* START Excerpted records *

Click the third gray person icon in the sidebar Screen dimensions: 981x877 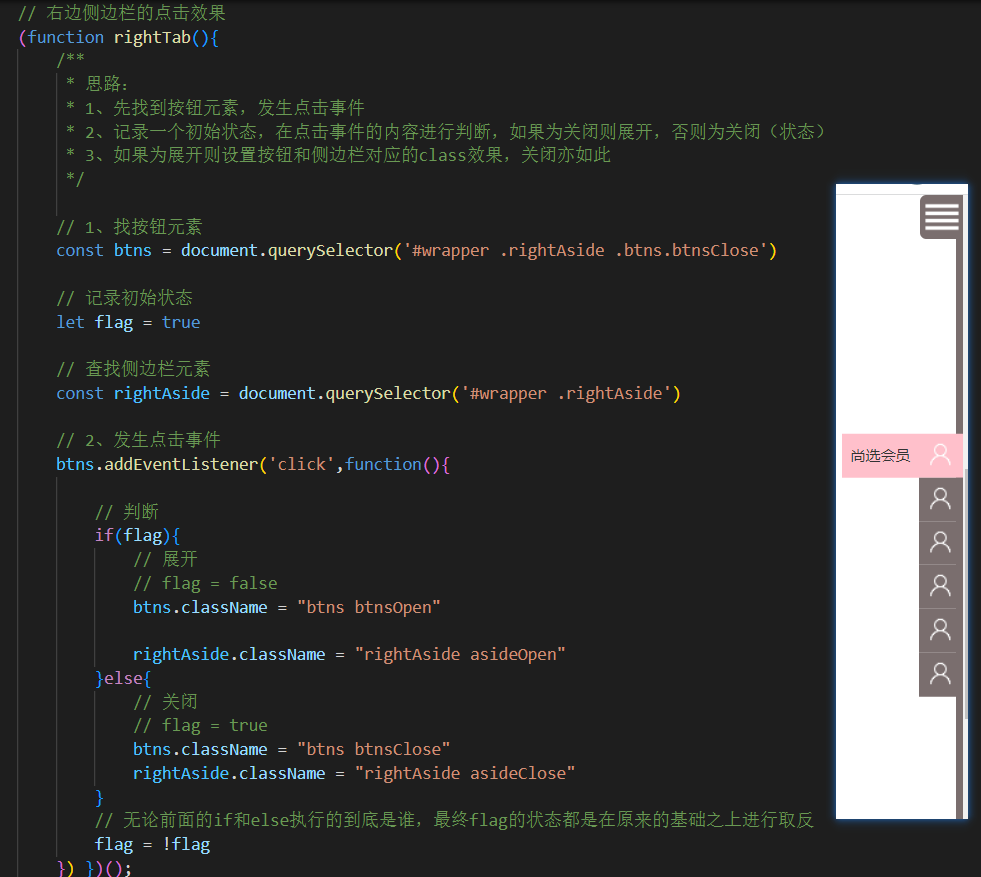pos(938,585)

* END Excerpted records *
* START Excerpted records *

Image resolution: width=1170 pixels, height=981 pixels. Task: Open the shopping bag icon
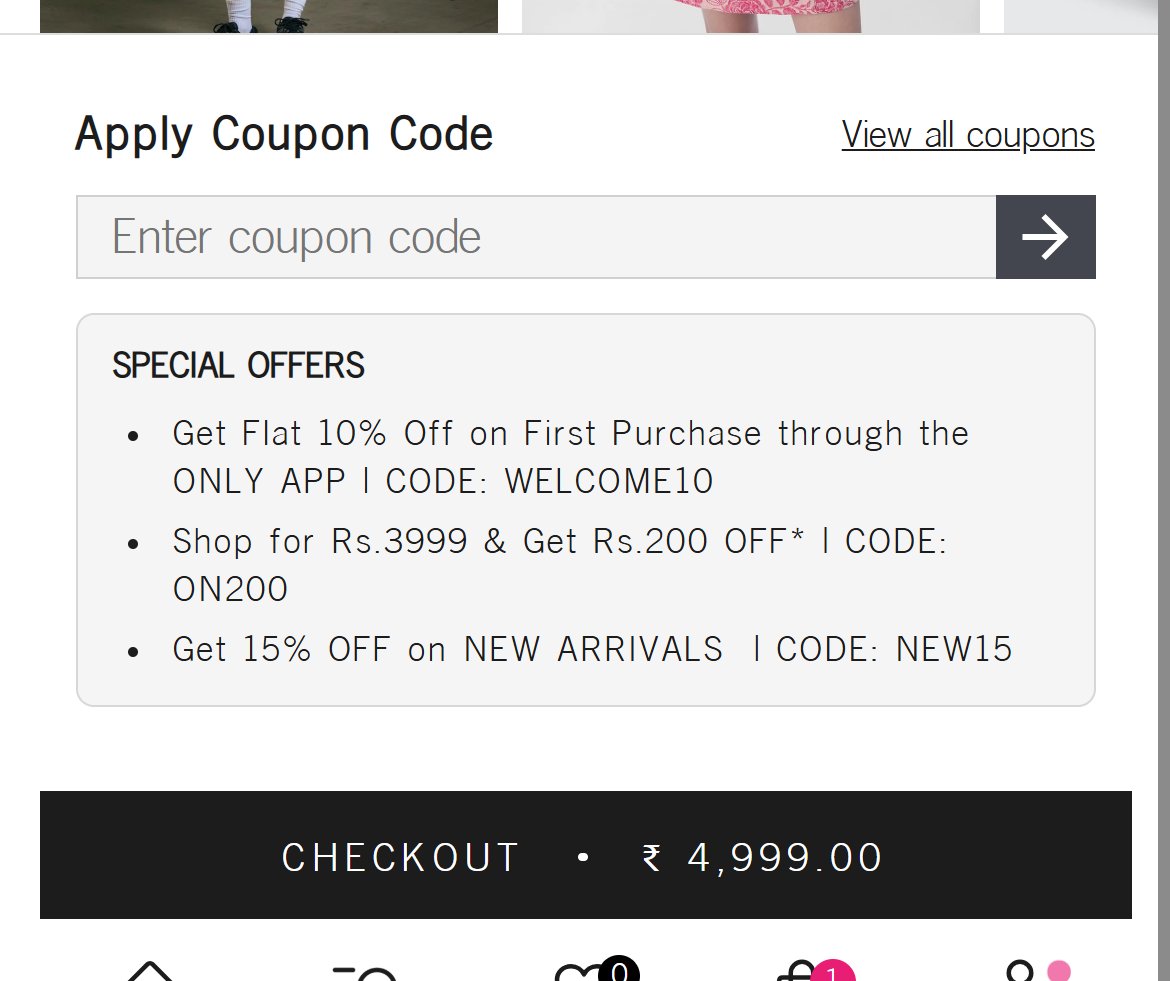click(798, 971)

* END Excerpted records *
* START Excerpted records *

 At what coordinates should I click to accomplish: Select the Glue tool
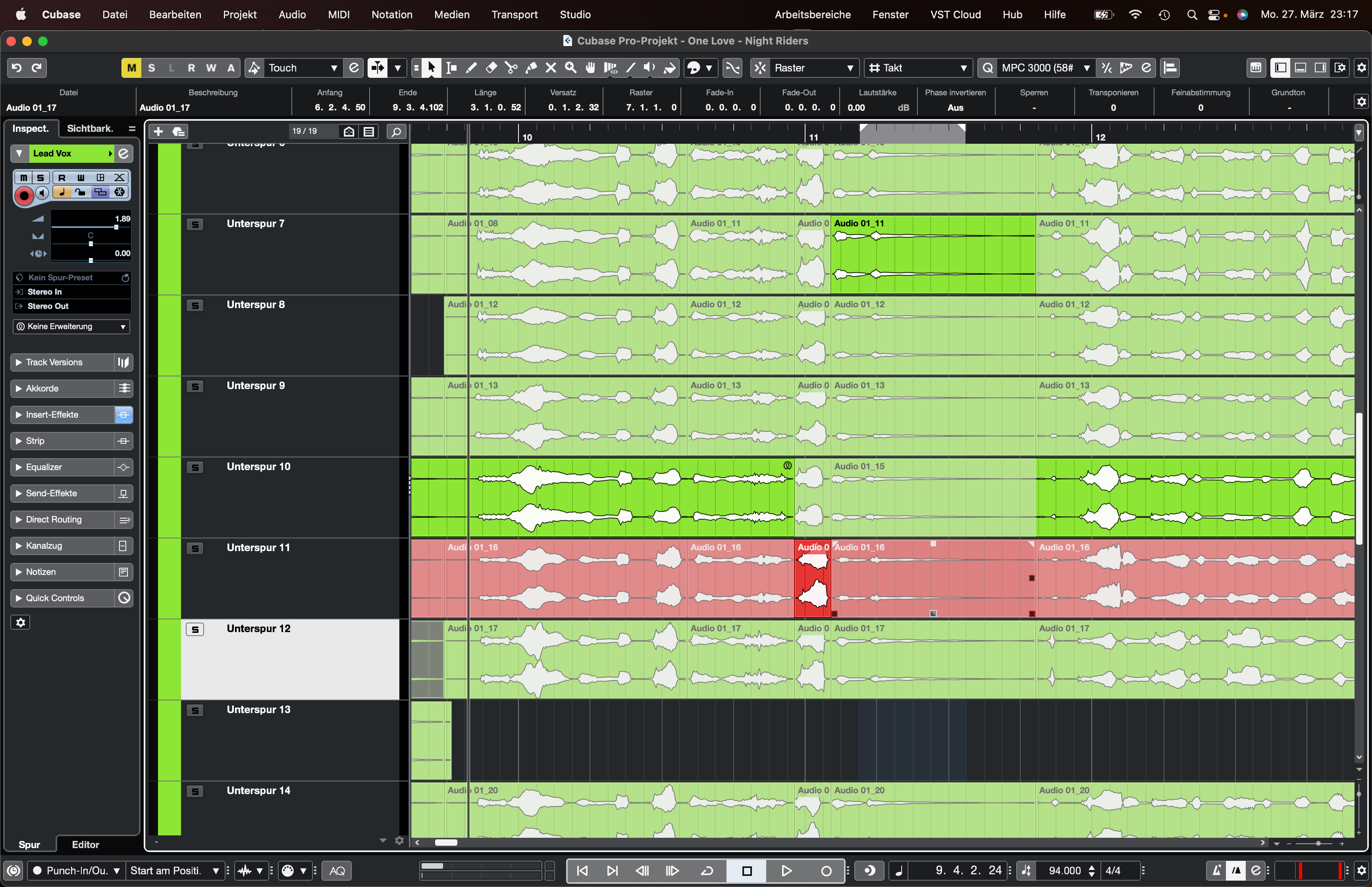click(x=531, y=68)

* END Excerpted records *

What you will do:
Reproduce the listing lines between the one containing "Image resolution: width=1170" and the one containing "click(798, 971)", both included, and leave the pictures out.

Task solution:
Image resolution: width=1170 pixels, height=981 pixels. Task: Open the shopping bag icon
click(798, 971)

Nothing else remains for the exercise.